> [Job A]
Answer these questions from the blog post about the girls' soccer team:
(i) What CD is the song by David Wilcox from?
(ii) What is the name of the team the girls play on?
(iii) How old are the girls on the team?
> [Job B] Can you transcribe everything in the soccer blog post from "Oh yes, and" down to "Aussie head coach)."?

Thursday, October 4, 2007

"She's just dancing..."

"She can run beside the stream through the forest
The wind will lift her hair
She can almost see the moon and the waterfall
The music takes her there

She can be wild in the summertime
She does not feel these walls
She can give in, look up, take a deep breath
And step into the falls

She's just dancing
She's just dancing,
understand
She's just dancing,
Dancing to the band…"

I was sitting here in front of the keyboard waiting to know what to write about this morning and this song started to float through my heart reminding me…thank you God. 

Oh yes, and thank you, David (Wilcox) for yet another amazing cut off the "Home Again" CD…do CD's have cuts?  No, I think CDs have tracks and albums have cuts…ahh…thank goodness for internal time bridging.

Okay…for the last few weekends we've sat on bleachers or in crispy late September grass at a number of soccer fields scattered around St. Louis County watching the Christ Prince of Peace Purple Panthers play heart-racing soccer.   These are the athletes we cheer, scream and practically squeeze our water bottle to the point of popping for.  These are our girls.  Our amazing ten and eleven year old football stars (we have an Aussie head coach).

We have watched this same group (with a few adjustments and additions over the years) go from a five year old Kindergarten soccer team who couldn't remember which goal was theirs (well, at least my five year old daughter couldn't – often scoring for the other team) to a real team of young athletes we see improve with every practice.  Most of the girls didn't participate in first through third grades (including our daughters) only resuming their play last year, but they are a cohesive team and we are a team of very supportive and proud parents.

What struck me this week, like a thunderbolt, is how soccer has given many of the girls the playing field for more than just…play.  One of our twins was acknowledged two weeks ago by one of the coaches with a phone call late at night.  He wanted us to know that she had expressed great care for an opponent who was down extending a hand, helping her up, and assuring her that she was fine. 

Girls who have been seen as "bossy" in the past are being talked about around our dinner table as smart.  Our daughter even remarked at practice the other day that one of these girls was really good at deciding who to pass to.  And that another was helpful in seeing where other people need to be from her vantage point on the field and giving them clear direction.  The very same skills that may have appeared as bossy in one arena and had become a general label stuck to their forehead, had been peeled away on the soccer field and thrown away.  Now these girls are seen as good strategists, leaders…smart.

Girls who were considered shy are finding that although they may be quiet on the playground, their feet are loud on the soccer field.  Girls who may have been labeled as small and "dainty" are fast and quick to weave in and out of a bunched up group of opponents dislodging a ball and sending it downfield to another teammate.

Records of locating words and elements
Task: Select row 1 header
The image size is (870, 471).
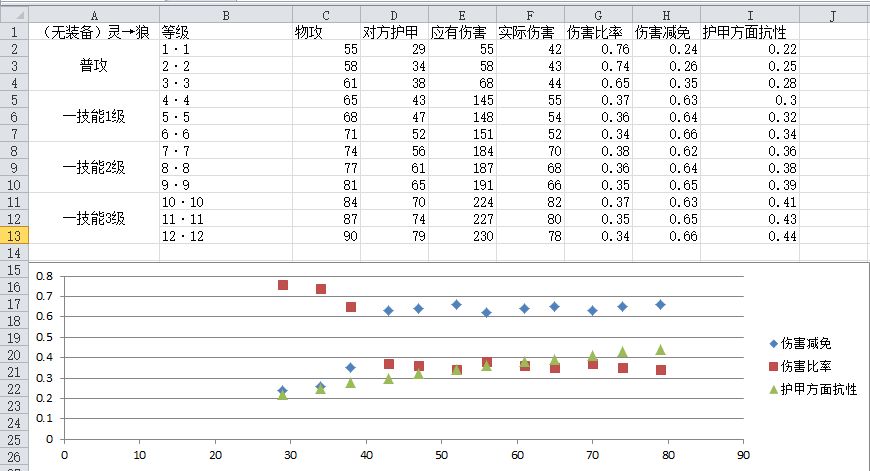Action: 14,32
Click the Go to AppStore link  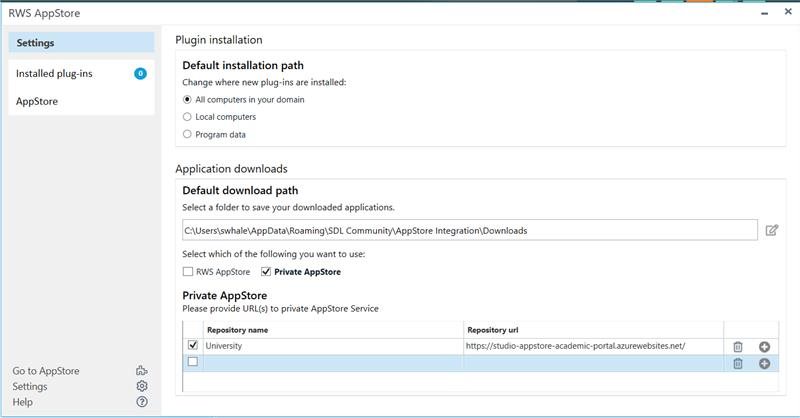(x=46, y=371)
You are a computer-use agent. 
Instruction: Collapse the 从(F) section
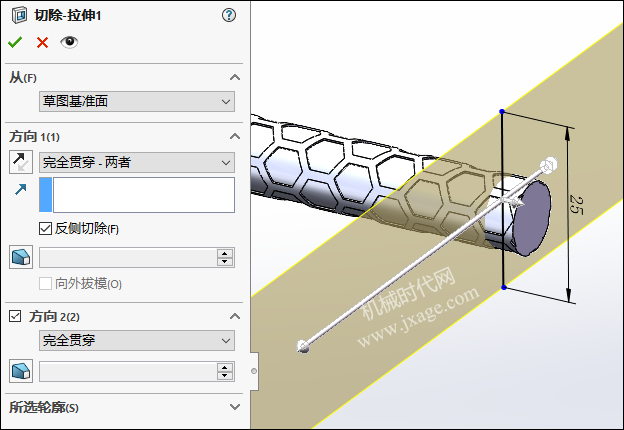point(235,77)
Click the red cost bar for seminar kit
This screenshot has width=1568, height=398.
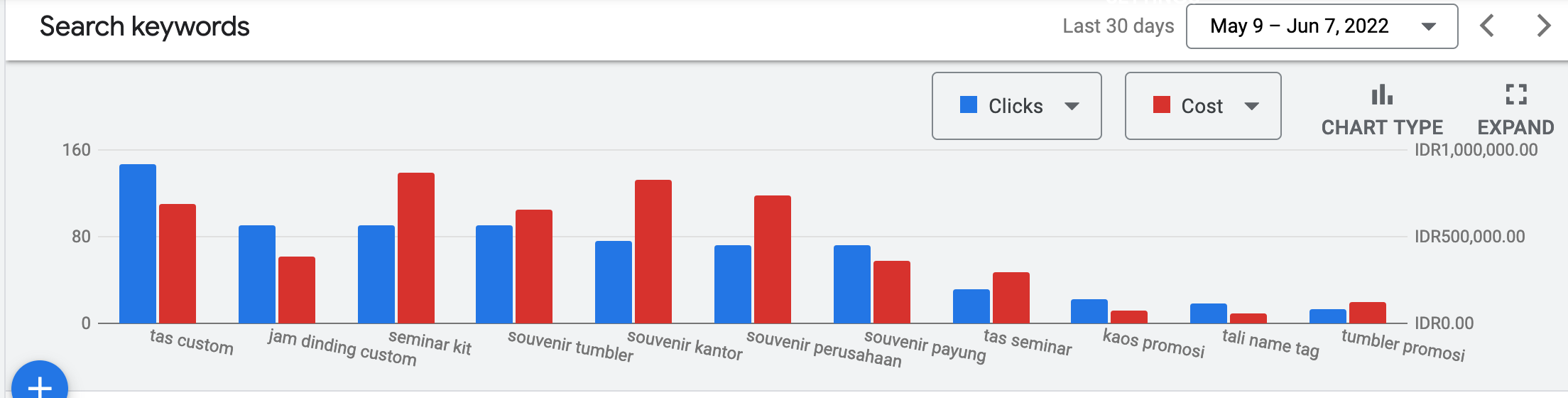tap(416, 248)
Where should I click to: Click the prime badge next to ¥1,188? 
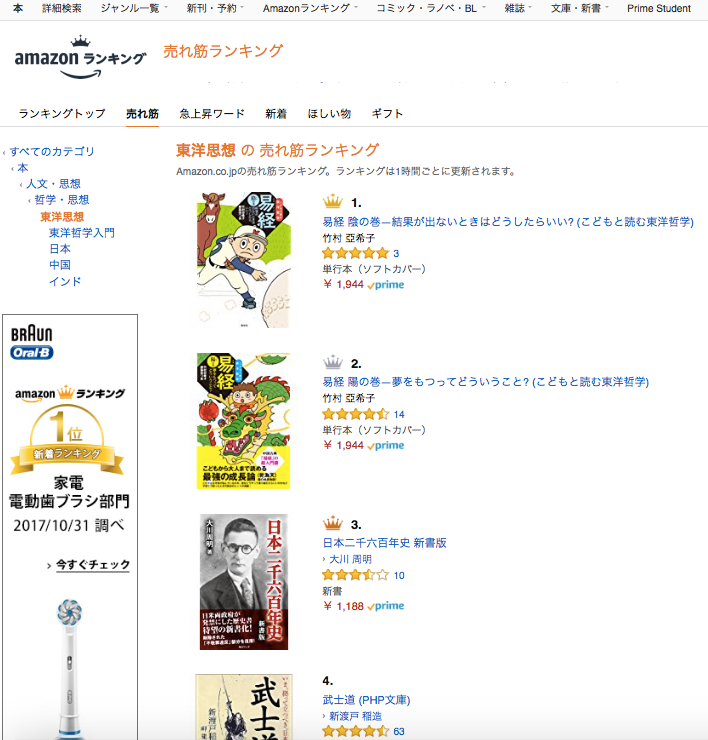[386, 606]
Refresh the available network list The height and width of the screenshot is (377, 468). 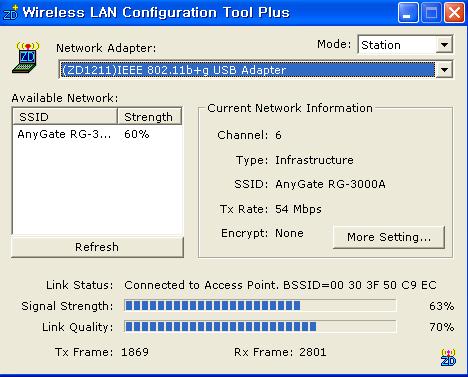pyautogui.click(x=97, y=247)
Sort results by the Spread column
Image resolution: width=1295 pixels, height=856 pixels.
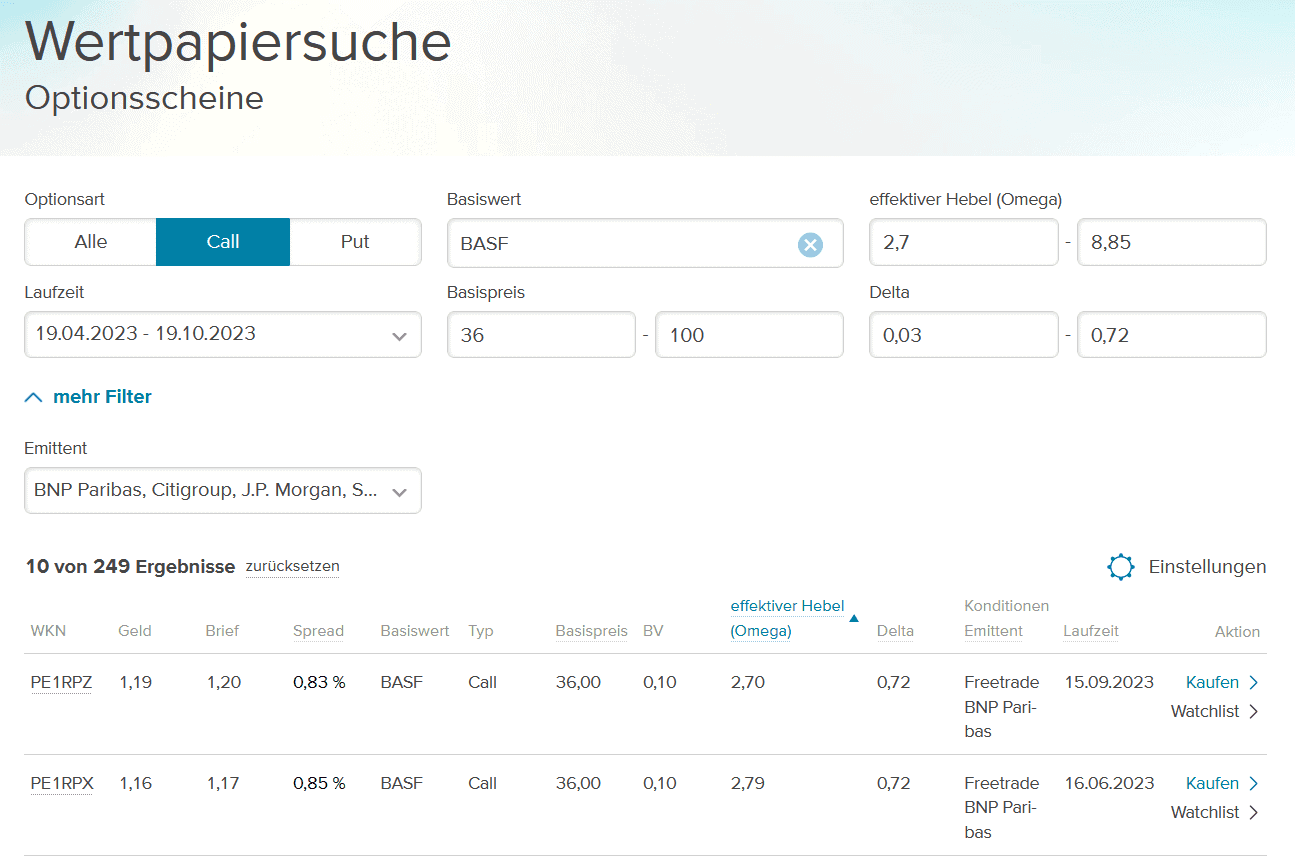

> [Expected answer A]
(i) "Home Again"
(ii) The Christ Prince of Peace Purple Panthers
(iii) Ten and eleven

> [Expected answer B]
Oh yes, and thank you, David (Wilcox) for yet another amazing cut off the "Home Again" CD…do CD's have cuts?  No, I think CDs have tracks and albums have cuts…ahh…thank goodness for internal time bridging.

Okay…for the last few weekends we've sat on bleachers or in crispy late September grass at a number of soccer fields scattered around St. Louis County watching the Christ Prince of Peace Purple Panthers play heart-racing soccer.   These are the athletes we cheer, scream and practically squeeze our water bottle to the point of popping for.  These are our girls.  Our amazing ten and eleven year old football stars (we have an Aussie head coach).